Being Wrong - Kathryn Schulz [83]
Wittgenstein, then, defended certainty on the grounds that it is sometimes logically necessary—that without being sure of some things, we can’t even begin to think about everything else. (This is an echo, in a deeper register, of Kuhn’s point that we can’t make sense of the world without theories.) James, meanwhile, defended certainty on the grounds that it is sometimes an aid to action, necessary to our survival and success. Each of these defenses points to a third, which is that certainty is evolutionarily advantageous. As I said earlier, taking the time to interrogate a belief requires more cognitive resources—and, potentially, poses a greater risk—than simply accepting it. For this reason, William Hirstein (the author of Brain Fiction) calls doubt “a cognitive luxury,” one that “occurs only in highly developed nervous systems.”

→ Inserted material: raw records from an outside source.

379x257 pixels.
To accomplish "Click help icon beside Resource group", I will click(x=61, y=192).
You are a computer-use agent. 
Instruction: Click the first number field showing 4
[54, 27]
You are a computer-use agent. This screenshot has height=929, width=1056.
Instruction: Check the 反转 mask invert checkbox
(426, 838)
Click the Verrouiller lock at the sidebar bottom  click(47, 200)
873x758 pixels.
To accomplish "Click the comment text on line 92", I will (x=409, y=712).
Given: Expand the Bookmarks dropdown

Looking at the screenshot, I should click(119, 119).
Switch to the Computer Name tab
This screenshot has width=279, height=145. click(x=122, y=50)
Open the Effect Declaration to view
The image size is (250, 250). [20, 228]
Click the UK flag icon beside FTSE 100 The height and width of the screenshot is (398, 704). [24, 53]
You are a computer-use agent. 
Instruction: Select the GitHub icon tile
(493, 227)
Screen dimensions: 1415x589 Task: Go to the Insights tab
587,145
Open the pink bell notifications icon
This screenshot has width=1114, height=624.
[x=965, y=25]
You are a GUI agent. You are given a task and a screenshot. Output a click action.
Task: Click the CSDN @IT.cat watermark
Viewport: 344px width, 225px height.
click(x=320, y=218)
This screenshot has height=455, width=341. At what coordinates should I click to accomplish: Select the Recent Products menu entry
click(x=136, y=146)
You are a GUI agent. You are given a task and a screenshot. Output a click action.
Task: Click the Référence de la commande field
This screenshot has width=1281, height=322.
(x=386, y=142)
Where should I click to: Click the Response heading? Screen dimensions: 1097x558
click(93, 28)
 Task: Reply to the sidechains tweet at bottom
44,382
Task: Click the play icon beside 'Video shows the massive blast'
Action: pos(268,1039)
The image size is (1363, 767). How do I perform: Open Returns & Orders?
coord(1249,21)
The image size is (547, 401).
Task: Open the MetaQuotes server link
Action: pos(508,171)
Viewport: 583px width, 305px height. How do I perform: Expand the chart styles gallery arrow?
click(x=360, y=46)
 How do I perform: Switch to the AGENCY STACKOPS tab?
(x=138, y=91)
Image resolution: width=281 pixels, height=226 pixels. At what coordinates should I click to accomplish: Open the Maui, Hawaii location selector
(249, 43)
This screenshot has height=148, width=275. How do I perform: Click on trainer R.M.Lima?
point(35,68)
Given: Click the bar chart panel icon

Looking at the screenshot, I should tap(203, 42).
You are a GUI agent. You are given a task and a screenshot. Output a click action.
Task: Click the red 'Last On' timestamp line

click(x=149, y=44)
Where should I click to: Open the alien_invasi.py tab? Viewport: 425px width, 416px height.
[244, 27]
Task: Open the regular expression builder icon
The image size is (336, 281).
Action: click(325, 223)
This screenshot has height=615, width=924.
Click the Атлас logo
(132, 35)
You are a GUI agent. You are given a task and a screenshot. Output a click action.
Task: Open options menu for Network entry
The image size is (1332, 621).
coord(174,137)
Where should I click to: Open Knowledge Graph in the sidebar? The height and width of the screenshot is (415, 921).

Hirstein has a point; you will be hard-pressed to find a skeptical mollusk. And what goes for our collective evolutionary past also goes for our individual developmental trajectory—which is why you will also be hard-pressed to find a skeptical one-year-old. “The child learns by believing the adult,” Wittgenstein observed. “Doubt comes after belief.” It also comes in different forms and stages. It’s one thing to doubt the existence of Santa Claus, another thing to doubt the accuracy of a news story, and a third thing to doubt the accuracy of a news story you yourself wrote. How adept we are at these different degrees of doubt depends on a variety of factors, including how emotionally capable we are of tolerating uncertainty (more on that in a moment) and how much we have been exposed to and explicitly trained in skeptical inquiry. Doubt, it seems, is a skill—and one that, as we saw earlier, needs to be learned and honed. Credulity, by contrast, appears to be something very like an instinct.
So doubt post-dates belief, both in the long haul of evolution and in the shorter haul of our own emotional and intellectual development. And we can shrink the time frame even further: doubt also seems to come after belief in many individual instances in which we process information about the world. That, at any rate, was the finding of the psychologist Daniel Gilbert and his colleagues, in a 1990 study designed to test an assertion by the Dutch philosopher Baruch Spinoza. Spinoza claimed that when we encounter a new piece of information, we automatically accept it as true, and only reject it as false (if we do so at all) through a separate and subsequent process. This claim ran counter to a more intuitive and—at least according to Descartes—more optimal model of cognition, in which we first weigh the likelihood that a new piece of information is true, and then accept or reject it accordingly. To borrow Gilbert’s example (because who wouldn’t?), consider the following sentence: “armadillos may be lured from a thicket with soft cheese.” If Spinoza is right, then merely by reading this sentence, you are also, however fleetingly, believing it. In this model, belief is our default cognitive setting, while doubt or disbelief requires a second, super-added act.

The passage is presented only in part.